• Exercise
From the entries below, please output exactly the lines starting at the one containing "Instruction: Open the local" and ending at the one containing "Task: Open video settings gear", both included.
::: Data for analysis :::
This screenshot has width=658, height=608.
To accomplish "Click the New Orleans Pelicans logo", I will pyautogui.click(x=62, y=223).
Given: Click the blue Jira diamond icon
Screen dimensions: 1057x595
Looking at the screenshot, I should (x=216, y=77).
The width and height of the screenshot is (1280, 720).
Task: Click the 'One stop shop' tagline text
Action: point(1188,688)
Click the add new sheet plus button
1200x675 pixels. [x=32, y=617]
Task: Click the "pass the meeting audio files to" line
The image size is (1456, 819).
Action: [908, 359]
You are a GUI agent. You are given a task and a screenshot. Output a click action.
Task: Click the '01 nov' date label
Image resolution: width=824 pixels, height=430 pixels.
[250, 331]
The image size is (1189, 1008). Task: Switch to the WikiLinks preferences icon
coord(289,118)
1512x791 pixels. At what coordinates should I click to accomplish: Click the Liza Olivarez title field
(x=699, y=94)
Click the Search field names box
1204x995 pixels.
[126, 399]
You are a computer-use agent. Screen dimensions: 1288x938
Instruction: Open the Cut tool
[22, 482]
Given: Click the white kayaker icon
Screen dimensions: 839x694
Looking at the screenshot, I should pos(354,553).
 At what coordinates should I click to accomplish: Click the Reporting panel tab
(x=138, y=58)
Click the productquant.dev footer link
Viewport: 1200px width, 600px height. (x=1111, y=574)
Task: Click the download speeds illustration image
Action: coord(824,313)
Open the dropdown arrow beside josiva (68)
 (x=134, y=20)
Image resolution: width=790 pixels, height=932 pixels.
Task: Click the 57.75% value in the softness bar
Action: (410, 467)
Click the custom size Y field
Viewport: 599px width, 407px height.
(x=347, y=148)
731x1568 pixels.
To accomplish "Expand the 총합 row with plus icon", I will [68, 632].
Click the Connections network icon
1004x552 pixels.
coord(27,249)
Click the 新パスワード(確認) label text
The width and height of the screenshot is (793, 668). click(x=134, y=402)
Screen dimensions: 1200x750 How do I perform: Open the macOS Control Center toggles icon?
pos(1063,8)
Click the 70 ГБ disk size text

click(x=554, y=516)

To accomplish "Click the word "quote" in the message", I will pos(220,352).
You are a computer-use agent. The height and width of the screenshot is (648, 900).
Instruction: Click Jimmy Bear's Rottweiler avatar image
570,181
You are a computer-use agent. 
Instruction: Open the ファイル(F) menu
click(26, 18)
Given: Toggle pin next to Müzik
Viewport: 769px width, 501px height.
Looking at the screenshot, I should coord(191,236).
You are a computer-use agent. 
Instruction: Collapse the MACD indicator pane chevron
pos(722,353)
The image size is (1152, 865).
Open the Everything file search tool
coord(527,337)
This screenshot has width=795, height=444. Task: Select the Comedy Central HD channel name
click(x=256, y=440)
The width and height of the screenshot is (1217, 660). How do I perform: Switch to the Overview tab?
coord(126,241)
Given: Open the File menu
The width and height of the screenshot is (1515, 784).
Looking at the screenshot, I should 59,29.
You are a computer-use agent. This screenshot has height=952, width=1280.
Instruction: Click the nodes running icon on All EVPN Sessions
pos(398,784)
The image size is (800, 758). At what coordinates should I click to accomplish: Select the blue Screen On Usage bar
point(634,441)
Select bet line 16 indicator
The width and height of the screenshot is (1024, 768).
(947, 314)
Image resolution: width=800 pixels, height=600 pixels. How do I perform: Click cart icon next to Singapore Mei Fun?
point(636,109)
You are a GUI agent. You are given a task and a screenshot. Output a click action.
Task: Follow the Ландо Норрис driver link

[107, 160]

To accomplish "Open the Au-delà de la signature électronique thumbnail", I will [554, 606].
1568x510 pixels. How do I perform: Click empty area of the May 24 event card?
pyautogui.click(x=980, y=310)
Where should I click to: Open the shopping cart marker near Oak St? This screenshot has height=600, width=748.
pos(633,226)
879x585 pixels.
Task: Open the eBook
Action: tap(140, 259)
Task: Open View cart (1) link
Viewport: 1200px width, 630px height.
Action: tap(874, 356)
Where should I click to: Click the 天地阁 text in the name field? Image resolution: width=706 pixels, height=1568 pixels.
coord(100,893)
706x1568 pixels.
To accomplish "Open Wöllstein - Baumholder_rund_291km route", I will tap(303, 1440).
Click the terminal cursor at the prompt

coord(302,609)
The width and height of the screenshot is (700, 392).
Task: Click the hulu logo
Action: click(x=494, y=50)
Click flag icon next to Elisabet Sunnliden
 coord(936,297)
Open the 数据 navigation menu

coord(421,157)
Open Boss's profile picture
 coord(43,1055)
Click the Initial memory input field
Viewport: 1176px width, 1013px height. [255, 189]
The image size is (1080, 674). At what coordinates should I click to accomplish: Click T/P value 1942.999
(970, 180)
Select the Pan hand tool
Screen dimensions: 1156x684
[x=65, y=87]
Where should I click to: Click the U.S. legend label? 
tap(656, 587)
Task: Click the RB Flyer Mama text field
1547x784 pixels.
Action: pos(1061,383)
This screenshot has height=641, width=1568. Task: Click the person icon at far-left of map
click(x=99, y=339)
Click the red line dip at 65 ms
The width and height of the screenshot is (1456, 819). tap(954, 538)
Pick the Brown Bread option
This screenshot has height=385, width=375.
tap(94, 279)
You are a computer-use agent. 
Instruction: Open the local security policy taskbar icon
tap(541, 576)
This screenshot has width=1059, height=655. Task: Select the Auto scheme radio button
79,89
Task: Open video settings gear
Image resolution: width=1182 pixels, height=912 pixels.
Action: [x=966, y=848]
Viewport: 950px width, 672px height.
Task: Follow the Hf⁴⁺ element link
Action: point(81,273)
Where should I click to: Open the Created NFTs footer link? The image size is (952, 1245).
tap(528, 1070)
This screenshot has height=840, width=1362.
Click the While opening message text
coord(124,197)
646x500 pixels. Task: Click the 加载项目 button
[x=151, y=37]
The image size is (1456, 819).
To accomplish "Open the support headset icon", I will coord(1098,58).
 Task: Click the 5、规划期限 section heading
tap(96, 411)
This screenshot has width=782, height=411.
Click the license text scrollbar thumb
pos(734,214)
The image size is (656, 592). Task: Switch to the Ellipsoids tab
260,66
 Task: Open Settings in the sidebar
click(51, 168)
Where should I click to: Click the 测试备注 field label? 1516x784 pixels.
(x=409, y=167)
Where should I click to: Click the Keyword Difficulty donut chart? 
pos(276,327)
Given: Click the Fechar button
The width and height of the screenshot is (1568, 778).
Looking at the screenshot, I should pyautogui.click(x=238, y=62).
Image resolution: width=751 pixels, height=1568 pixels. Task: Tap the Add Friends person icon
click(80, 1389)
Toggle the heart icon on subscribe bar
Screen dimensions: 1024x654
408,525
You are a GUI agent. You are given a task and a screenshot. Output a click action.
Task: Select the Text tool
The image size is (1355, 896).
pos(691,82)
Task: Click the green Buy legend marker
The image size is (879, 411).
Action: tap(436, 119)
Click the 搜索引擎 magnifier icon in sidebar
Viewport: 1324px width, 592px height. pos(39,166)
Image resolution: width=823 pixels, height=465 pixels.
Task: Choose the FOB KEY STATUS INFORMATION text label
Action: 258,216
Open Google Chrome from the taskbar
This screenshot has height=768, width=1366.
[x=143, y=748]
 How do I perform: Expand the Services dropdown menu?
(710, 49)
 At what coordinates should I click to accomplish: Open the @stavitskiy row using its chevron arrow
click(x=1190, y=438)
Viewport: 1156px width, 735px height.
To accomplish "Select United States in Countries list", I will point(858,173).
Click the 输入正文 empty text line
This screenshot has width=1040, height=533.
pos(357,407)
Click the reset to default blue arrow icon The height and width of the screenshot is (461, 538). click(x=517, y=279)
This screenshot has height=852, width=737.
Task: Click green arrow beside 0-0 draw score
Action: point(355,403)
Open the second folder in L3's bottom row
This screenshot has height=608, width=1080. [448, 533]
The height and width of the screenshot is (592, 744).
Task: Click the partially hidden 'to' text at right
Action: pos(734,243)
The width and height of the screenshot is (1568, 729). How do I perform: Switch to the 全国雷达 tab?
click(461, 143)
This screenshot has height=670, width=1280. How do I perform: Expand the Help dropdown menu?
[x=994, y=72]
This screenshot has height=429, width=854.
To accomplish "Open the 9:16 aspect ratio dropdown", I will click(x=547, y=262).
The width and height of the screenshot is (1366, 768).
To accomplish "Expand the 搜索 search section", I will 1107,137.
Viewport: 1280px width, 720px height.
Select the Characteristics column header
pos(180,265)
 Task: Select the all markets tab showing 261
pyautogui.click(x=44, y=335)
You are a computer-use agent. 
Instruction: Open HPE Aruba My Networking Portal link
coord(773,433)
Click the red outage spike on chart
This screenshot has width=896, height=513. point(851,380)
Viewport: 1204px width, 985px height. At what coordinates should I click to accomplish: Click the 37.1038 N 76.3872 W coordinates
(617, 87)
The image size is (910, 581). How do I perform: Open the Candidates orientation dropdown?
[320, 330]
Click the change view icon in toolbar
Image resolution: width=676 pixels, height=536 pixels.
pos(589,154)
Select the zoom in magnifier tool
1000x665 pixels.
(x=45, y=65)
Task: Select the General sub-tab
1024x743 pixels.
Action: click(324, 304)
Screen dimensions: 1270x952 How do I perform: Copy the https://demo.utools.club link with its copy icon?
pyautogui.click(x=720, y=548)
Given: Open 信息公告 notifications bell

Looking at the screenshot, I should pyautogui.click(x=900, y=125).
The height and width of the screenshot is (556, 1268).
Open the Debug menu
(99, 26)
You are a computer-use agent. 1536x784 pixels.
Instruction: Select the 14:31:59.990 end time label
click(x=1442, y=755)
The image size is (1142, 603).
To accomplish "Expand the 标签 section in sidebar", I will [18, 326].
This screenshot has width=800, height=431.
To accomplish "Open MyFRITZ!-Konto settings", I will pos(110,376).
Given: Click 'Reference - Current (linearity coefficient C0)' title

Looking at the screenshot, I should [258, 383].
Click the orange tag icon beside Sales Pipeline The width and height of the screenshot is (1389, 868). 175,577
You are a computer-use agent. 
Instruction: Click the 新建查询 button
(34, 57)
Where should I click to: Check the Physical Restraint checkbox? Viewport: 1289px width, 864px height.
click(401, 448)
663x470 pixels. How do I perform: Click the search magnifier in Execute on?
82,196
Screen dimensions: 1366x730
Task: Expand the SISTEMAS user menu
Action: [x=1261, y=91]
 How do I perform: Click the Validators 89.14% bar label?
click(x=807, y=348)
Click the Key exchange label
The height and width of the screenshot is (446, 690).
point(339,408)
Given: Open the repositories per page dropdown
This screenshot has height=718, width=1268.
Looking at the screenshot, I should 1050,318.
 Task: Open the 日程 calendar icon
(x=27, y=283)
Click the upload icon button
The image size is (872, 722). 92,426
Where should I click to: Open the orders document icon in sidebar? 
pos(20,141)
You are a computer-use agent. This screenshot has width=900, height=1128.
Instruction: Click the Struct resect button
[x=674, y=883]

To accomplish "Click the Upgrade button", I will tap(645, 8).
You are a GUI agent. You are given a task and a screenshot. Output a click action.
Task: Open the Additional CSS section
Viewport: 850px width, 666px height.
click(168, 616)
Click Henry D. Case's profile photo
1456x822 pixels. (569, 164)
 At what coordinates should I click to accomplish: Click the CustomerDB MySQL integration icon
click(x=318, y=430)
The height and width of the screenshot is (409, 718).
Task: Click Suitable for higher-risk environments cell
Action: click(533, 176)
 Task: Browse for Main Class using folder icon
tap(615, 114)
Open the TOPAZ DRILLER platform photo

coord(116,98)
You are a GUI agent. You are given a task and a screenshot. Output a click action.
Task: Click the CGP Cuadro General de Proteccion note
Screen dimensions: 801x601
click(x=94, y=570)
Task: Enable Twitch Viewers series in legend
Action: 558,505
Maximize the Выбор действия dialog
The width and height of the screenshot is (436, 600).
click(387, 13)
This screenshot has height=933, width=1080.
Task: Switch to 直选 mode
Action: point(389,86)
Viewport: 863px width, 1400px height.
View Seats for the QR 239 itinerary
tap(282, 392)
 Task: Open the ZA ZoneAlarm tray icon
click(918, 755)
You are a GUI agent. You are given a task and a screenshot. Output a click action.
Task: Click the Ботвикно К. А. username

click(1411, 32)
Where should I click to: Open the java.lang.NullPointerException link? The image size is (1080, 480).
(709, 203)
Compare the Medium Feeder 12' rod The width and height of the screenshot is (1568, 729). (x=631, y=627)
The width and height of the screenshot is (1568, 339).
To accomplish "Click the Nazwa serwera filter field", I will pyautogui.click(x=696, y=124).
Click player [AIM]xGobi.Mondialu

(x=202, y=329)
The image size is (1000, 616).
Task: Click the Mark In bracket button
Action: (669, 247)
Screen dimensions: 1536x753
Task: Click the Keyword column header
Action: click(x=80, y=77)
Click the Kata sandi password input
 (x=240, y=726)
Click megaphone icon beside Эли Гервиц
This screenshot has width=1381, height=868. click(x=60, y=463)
:::
• Answer space
Instruction: Open the local security policy taskbar icon
tap(541, 576)
This screenshot has width=1059, height=655. Task: Select the Auto scheme radio button
79,89
Task: Open video settings gear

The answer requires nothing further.